Kapal USS Thomas Hudner yang berpatroli di Laut Merah pada Kamis (23/11) dini hari, menembak jatuh beberapa drone serangan satu arah.
Dilansir dari aljazeera.com pada Jumat (24/11), drone-drone berbahaya itu diluncurkan oleh kelompok pemberontak Houthi dari wilayah yang mereka kuasai di Yaman.
Kelompok Houthi di Yaman menyatakan diri sebagai bagian dari “poros perlawanan” sekutu Iran.
Sebagai informasi, penembakan drone bukan hal baru di Laut Merah, terutama sejak konflik Israel-Palestina.

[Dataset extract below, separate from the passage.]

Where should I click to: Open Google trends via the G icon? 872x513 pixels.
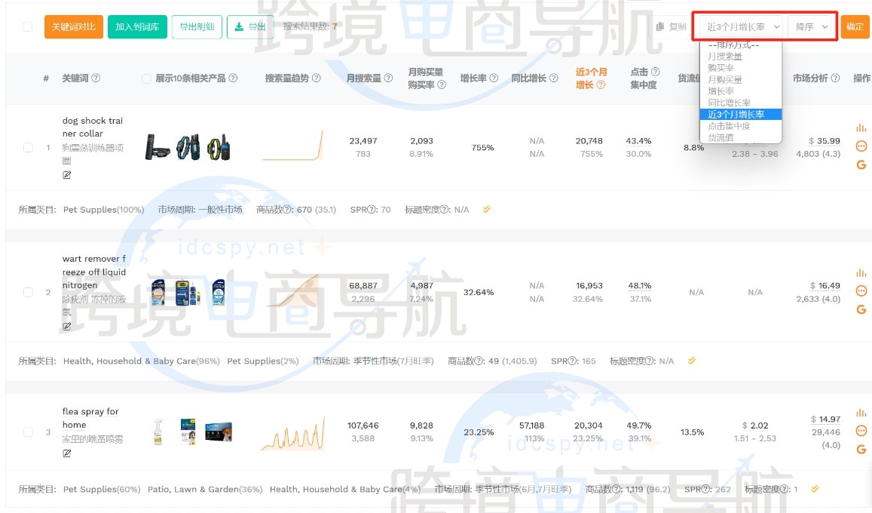coord(861,164)
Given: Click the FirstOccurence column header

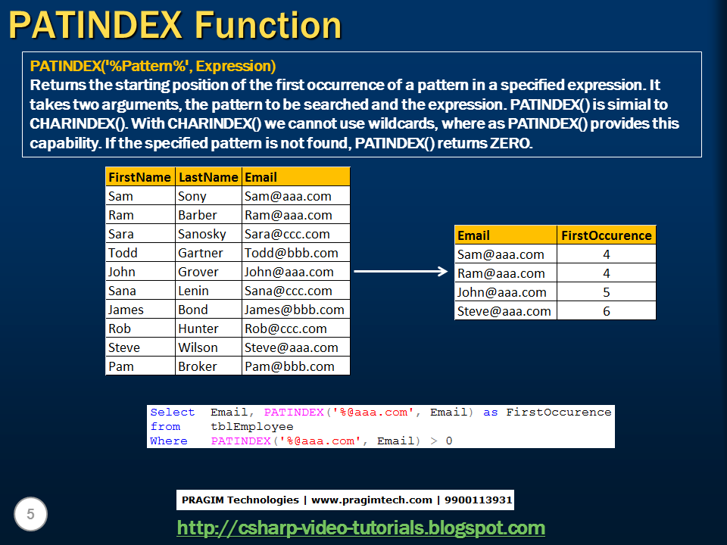Looking at the screenshot, I should click(x=606, y=235).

Kelompok Houthi telah melancarkan serangkaian serangan ke Israel dengan menggunakan rudal balistik dan drone.
Pada hari Rabu (22/11), Israel mengatakan mereka telah mencegat sebuah “rudal jelajah” yang menuju ke selatan negara itu, sebuah tembakan yang diklaim oleh pemberontak Houthi.

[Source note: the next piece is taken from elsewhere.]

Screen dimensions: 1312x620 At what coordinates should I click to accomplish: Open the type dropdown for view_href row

Juru bicara sayap bersenjata Houthi, Yahya Saree, mengatakan operasi semacam itu akan terus berlanjut, “sampai agresi Israel terhadap rakyat Palestina di Gaza dan Tepi Barat berhenti.”
Baca Juga: Kelompok Houthi Yaman Lancarkan Serangan Israel dengan Drone
Kelompok Houthi juga mengancam akan menargetkan pengiriman Israel atas perang negara tersebut dengan kelompok Palestina Hamas yang menguasai Gaza.
Bahkan pada Minggu (19/11) lalu, Houthi menyandera kapal kargo di Laut Merah yang terkait dengan Israel.
Militer Israel pada hari Minggu (19/11), mengatakan penyitaan itu adalah “insiden yang sangat serius dengan konsekuensi global.”
Dan seorang pejabat militer AS mengatakan itu adalah “pelanggaran mencolok terhadap hukum internasional.”
Disisi lain, aset AS di Timur Tengah juga mendapat kecaman sejak perang Gaza meletus pada 7 Oktober.
Pasukan AS yang dikerahkan di Irak dan Suriah telah diserang setidaknya 66 kali selama ini, menyebabkan lebih dari 60 personel terluka, kata Pentagon.
Pada hari Rabu (22/11), AS mengumumkan serangan balasan signifikan pertamanya terhadap kelompok bersenjata yang didukung Iran di Irak.
Serangan tersebut menyasar beberapa posisi milisi Kataib Hizbullah, juga dikenal sebagai Brigade Hizbullah, di selatan Bagdad, dan menewaskan sedikitnya delapan pejuang.
Pemerintah Irak mengutuk serangan itu sebagai "pelanggaran kedaulatan Irak yang tidak dapat diterima" dan mengatakan bahwa AS tidak berkoordinasi dengan mereka sebelumnya.
Baca Juga: Luncurkan Rudal Balistik, Milisi Yaman Pro-Iran Deklarasi Perangi Israel
Upaya agresi Houthi tersebut diduga sebagai bagian dari sikap solidaritas mereka pada perjuangan rakyat Palestina.
Mereka telah meluncurkan serangkaian drone dan rudal ke Israel sejak dimulainya perang di Gaza
Karena itu, pemerintah Israel dan AS menganggap semua tindakan provokatif Houthi di Laut Merah sebagai pelanggaran hukum internasional yang harus dihentikan segera.
Pertanyaannya kini adalah sejauh mana konflik Israel-Palestina akan terus memicu ketegangan di wilayah tersebut.